So Much More - Donnovan Bennett

"[Black history] should be in the fabric of our education system. Black history is Canadian history."

Donnovan Bennett is a writer, producer and host for TV and radio for Sportsnet. His work in sports covers race, politics, gender and pop culture and when reading, listening or watching any of his stories you know immediately that they come from a deeply personal place. A strong leader, advocate and role model in every aspect, Donnovan and his work play a key role in journalism as a whole.

When did you first make the decision to get into sports journalism? What drove you to do so?

DB: I wanted to be in sports journalism as long as I could remember. If I wasn’t playing sports, I was watching sports. Every school assignment or paper I ever did I found a way to tie to sports. I wasn’t good enough to do anything else so when the dream of playing sports died covering sports was the goal.

Is there a particular journalist that has influenced you in your career?

DB: The mentorship of Duane Forde. The example of Cabral Richards. I’m not in the industry or surviving in it if not for them being an example for me and investing in me.

As a Black sports journalist, do you feel pressure to pitch stories that focus on race?

DB: I do. If I don’t, who will? I don’t want to be the boy who cried wolf and interject race when it isn’t warranted but when it is, I do feel a responsibility to the community to speak up and say it.

What are your thoughts on how the media, as a whole, currently covers Black athletes/coaches/executives?

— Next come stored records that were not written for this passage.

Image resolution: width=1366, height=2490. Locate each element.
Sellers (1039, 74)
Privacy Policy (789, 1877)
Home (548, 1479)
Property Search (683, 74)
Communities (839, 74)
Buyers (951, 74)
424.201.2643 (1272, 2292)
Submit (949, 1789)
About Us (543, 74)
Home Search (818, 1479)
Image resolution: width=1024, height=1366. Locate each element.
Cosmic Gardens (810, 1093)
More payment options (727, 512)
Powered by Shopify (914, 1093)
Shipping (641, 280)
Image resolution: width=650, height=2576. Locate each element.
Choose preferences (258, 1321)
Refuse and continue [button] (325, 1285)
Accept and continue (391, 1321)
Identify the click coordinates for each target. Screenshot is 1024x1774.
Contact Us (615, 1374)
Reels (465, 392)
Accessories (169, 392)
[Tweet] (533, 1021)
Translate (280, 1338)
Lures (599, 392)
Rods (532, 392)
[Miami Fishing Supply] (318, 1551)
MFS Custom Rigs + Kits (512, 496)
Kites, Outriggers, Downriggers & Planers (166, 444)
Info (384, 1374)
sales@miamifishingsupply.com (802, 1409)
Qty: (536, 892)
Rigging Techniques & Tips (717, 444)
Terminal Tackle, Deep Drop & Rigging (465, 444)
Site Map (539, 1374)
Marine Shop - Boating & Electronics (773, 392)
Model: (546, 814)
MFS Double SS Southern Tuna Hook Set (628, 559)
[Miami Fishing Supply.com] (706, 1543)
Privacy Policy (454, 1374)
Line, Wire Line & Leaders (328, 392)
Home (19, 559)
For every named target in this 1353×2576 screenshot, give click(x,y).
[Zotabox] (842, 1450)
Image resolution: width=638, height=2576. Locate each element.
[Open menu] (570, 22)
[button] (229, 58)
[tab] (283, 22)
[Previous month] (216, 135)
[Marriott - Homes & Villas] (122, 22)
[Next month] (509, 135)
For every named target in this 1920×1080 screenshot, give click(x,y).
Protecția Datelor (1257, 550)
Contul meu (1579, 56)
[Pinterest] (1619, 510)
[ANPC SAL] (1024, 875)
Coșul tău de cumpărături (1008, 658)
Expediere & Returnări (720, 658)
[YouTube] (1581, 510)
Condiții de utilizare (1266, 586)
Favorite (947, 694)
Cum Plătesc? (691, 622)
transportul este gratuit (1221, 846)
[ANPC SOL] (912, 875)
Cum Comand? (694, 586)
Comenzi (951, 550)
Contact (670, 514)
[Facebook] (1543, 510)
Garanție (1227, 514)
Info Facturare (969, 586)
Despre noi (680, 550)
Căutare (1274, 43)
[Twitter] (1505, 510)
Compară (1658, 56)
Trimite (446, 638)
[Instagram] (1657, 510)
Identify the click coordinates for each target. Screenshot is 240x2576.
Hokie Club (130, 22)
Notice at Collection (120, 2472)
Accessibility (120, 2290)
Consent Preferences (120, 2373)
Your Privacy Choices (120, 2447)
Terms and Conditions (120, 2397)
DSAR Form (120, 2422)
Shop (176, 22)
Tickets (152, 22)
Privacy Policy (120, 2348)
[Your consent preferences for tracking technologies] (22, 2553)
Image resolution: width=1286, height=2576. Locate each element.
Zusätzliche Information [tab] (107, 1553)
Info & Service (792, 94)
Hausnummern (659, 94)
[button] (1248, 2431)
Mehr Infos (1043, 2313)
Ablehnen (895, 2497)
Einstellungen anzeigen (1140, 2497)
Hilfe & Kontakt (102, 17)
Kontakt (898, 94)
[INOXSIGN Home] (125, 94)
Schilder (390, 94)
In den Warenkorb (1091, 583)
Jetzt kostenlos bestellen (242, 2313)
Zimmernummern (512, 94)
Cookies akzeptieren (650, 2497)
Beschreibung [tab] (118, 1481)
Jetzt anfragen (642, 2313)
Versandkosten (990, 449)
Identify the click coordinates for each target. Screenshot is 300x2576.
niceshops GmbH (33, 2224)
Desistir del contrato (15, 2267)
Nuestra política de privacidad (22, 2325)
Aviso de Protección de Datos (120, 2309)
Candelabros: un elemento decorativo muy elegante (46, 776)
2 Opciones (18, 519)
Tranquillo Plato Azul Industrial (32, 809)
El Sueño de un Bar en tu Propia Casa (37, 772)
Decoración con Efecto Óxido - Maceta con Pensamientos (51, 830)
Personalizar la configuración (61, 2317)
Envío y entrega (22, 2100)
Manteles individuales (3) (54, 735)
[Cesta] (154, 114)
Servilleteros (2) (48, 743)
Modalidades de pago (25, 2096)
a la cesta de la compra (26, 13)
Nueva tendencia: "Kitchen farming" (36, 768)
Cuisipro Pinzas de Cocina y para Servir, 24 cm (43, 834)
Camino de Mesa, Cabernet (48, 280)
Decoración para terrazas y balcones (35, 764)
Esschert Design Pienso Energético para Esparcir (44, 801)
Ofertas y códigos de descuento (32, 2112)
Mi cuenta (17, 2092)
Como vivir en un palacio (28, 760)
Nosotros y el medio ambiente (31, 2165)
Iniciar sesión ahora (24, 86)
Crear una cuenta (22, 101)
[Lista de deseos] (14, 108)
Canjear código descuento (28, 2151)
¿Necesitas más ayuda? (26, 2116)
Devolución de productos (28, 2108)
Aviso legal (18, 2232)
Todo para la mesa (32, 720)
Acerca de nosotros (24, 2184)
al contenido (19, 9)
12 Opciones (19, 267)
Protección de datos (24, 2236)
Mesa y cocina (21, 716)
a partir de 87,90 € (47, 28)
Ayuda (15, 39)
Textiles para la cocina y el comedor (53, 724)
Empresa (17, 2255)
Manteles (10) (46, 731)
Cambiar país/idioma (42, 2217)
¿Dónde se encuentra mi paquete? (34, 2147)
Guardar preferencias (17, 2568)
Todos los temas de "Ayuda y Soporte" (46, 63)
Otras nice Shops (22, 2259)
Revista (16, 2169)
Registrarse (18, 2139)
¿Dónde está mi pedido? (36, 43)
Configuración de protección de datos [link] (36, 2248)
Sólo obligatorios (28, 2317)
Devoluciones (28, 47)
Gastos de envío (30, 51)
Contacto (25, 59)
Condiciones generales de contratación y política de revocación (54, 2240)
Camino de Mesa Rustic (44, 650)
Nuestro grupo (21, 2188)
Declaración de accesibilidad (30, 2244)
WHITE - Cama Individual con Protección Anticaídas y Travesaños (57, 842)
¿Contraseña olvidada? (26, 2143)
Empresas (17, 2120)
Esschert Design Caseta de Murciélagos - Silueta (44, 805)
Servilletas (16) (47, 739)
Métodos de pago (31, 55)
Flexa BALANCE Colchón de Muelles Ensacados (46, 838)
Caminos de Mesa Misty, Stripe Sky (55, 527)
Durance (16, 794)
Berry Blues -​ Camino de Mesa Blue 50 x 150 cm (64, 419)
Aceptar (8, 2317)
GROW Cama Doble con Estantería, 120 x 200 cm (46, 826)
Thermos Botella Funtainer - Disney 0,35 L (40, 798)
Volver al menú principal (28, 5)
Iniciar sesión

DB: We often cover them like they’re a niche topic not just human-interest stories like everybody else. Covering Black storylines aren’t philanthropy it’s storytelling. My main concern is how we cover them. Black athletes are praised for their athleticism and white athletes are praised for their ingenuity. It reinforces that our body is our talent which has been a racist ideology since the days of slavery. LeBron James isn’t just a physical specimen, he’s a basketball genius. We do him a disservice when we celebrate one and not the other. But most importantly we do the audience a disservice as we are sending cues as to which way certain people are valued in society.

The effects race has on the daily interactions in our lives can be very damaging; how do you take care of yourself?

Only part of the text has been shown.